*** Opening of Source information ***

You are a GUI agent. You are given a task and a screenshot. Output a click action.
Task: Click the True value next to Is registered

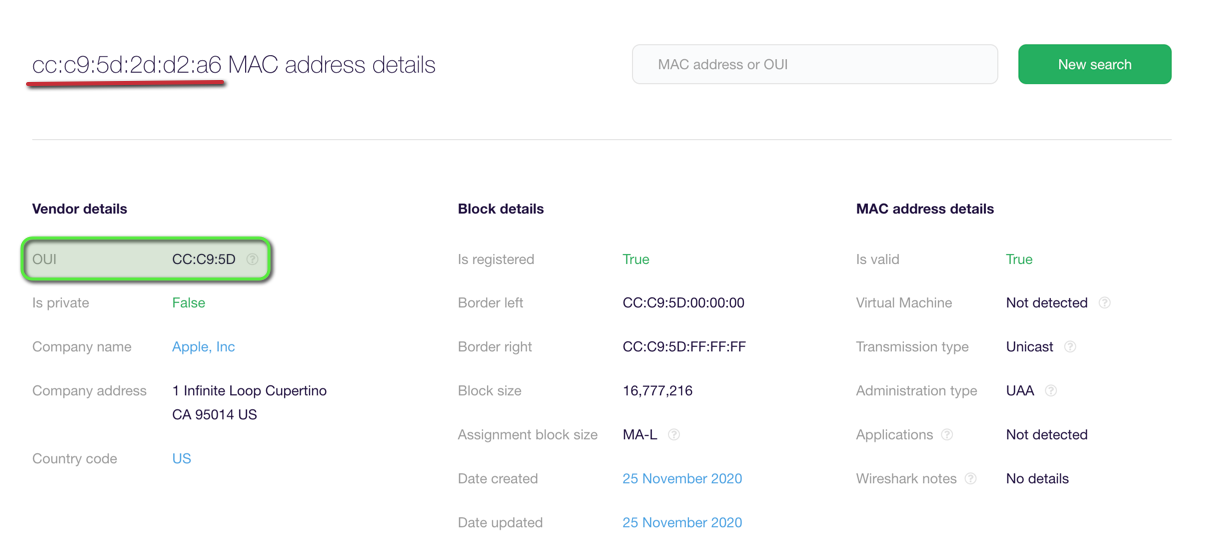[x=636, y=259]
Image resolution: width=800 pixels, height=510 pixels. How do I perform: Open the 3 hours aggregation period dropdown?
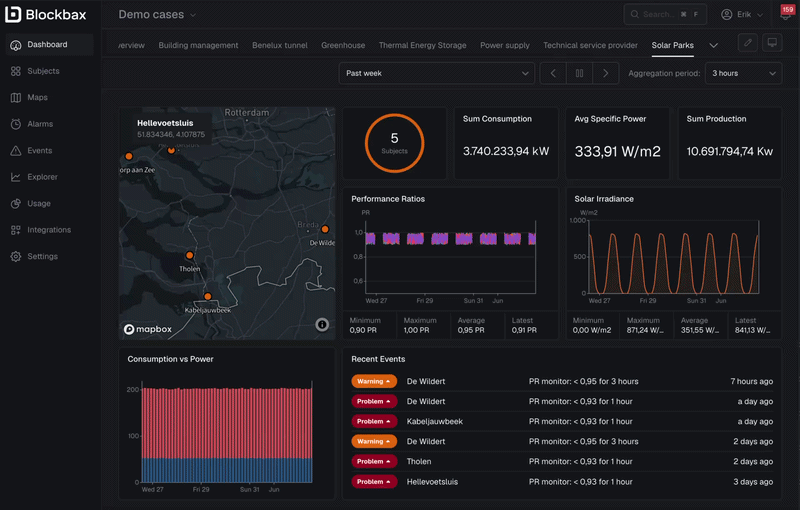pos(743,73)
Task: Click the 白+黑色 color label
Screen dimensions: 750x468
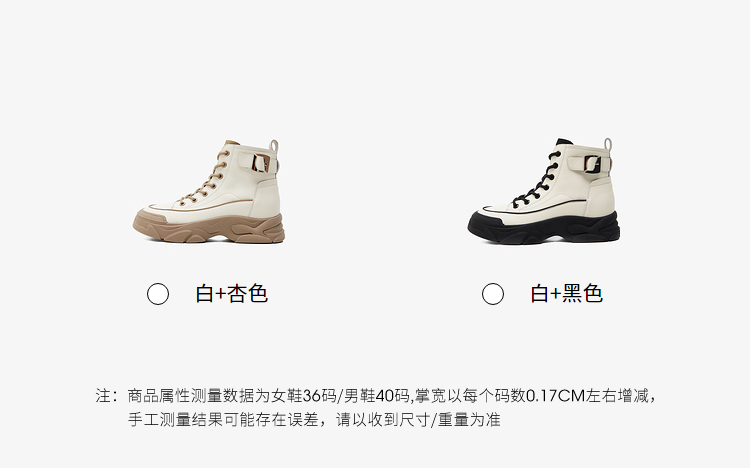Action: [566, 293]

*** Close of Source information ***

All lines from the one containing "Task: Click the True" through the end of the entries, both ends included, should be written out exactly, with no pictures.

Task result >>
Task: Click the True value next to Is registered

[x=636, y=259]
Image resolution: width=800 pixels, height=510 pixels. How do I perform: Open the 3 hours aggregation period dropdown?
pos(743,73)
Task: Click the 白+黑色 color label
Screen dimensions: 750x468
Action: [566, 293]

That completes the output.